VANCOUVER, March 15 /PRNewswire-FirstCall/ -- Cardiome Pharma Corp (TSX: COM) webcast and conference call discussing financial results for the thirteen months ended December 31st, 2003 has been rescheduled for Wednesday, March 17th 2004, at 10:00 AM PST (1:00 PM EST). A press release with financial details will be issued this afternoon. The webcast will be available to all interested parties through Cardiome's website (http://www.cardiome.com/) under "What's New" or by dialing toll-free at 800-387-6216. To ensure a timely connection to the webcast, it is recommended that users register approximately 15 minutes before the conference call. Please note that at the end of the presentation we will answer questions from invited participants.
The conference call will be hosted by Bob Rieder, President & CEO, Doug Janzen, CFO, Christina Yip, VP Finance & Administration, and Don Graham, Director Corporate Communications.
About Cardiome Pharma Corp.
Cardiome Pharma Corp. is a product-focused cardiovascular drug development company. Cardiome has three late stage clinical drug programs focused on atrial arrhythmias, congestive heart failure, and hyperuricemia (gout).
RSD1235 is Cardiome's lead drug in atrial arrhythmias. Cardiome initiated the first Phase 3 study for RSD1235, ACT 1, in August 2003. ACT 1 seeks to confirm the findings of the successful Phase 2 proof-of-concept CRAFT trial. ACT 1 includes both recent onset AF patients and those with longer AF duration. ACT 1 enrolment is projected to be completed in the fourth quarter of 2004. Cardiome's lead drug in the congestive heart failure ("CHF") area is oxypurinol, a xanthine oxidase inhibitor with antioxidant properties. CHF is the failure of the heart to pump blood at a rate sufficient to support the body's needs. Oxypurinol sensitises cardiac muscle cells to intracellular calcium, leading to increased cardiac oxygen-use efficiency. Cardiome believes that increasing the cardiac oxygen-use efficiency will improve the clinical outcomes for CHF patients. This application of oxypurinol is currently in a Phase 2/3 study in 400 patients with stage 3 and stage 4 CHF.

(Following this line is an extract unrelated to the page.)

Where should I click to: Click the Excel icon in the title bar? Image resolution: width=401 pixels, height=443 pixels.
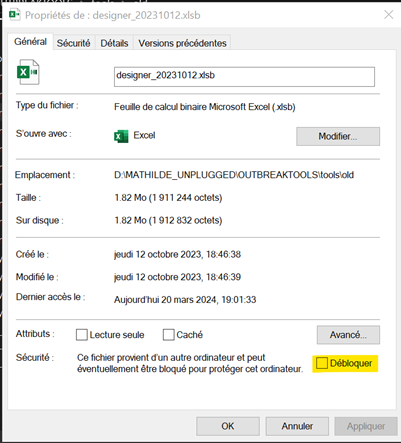(x=14, y=15)
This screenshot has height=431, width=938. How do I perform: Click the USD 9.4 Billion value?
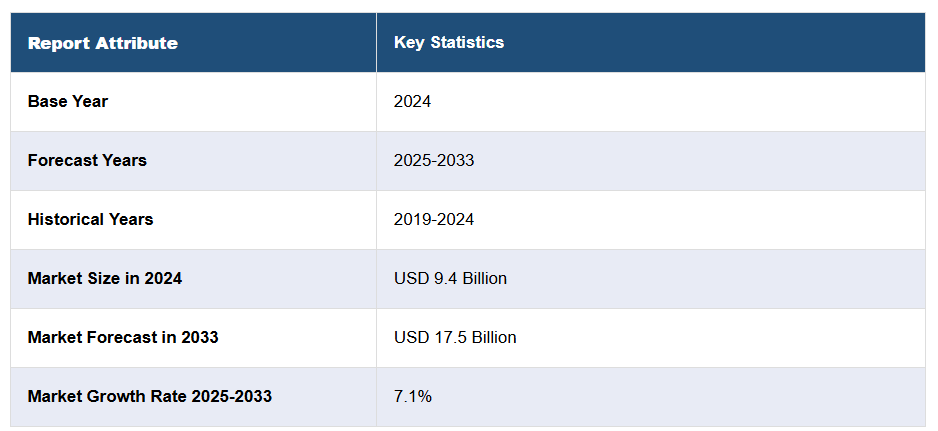pos(450,278)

Cardiome also has a program applying its congestive heart failure product, oxypurinol, for the treatment of allopurinol-intolerant gout. Cardiome filed an Orphan Drug NDA for this indication in December 2003.
Cardiome is traded on the Toronto Stock Exchange (COM). Further information about Cardiome can be found at http://www.cardiome.com/.
Forward-Looking Statement Disclaimer
Statements contained in this news release relating to future results, events and expectation are forward-looking statements within the meaning of the United States Private Securities Litigation Reform Act of 1995. These forward-looking statements involve known and unknown risks, uncertainties and other factors which may cause the actual results, performance or achievement of the company, or industry results, to be materially different from any future results, performance or achievements expressed or implied by such statements. Such factors include, among others, those described in the Company's annual report on Form 20-F. The Toronto Stock Exchange has not reviewed and does not accept responsibility for the adequacy or accuracy of this release.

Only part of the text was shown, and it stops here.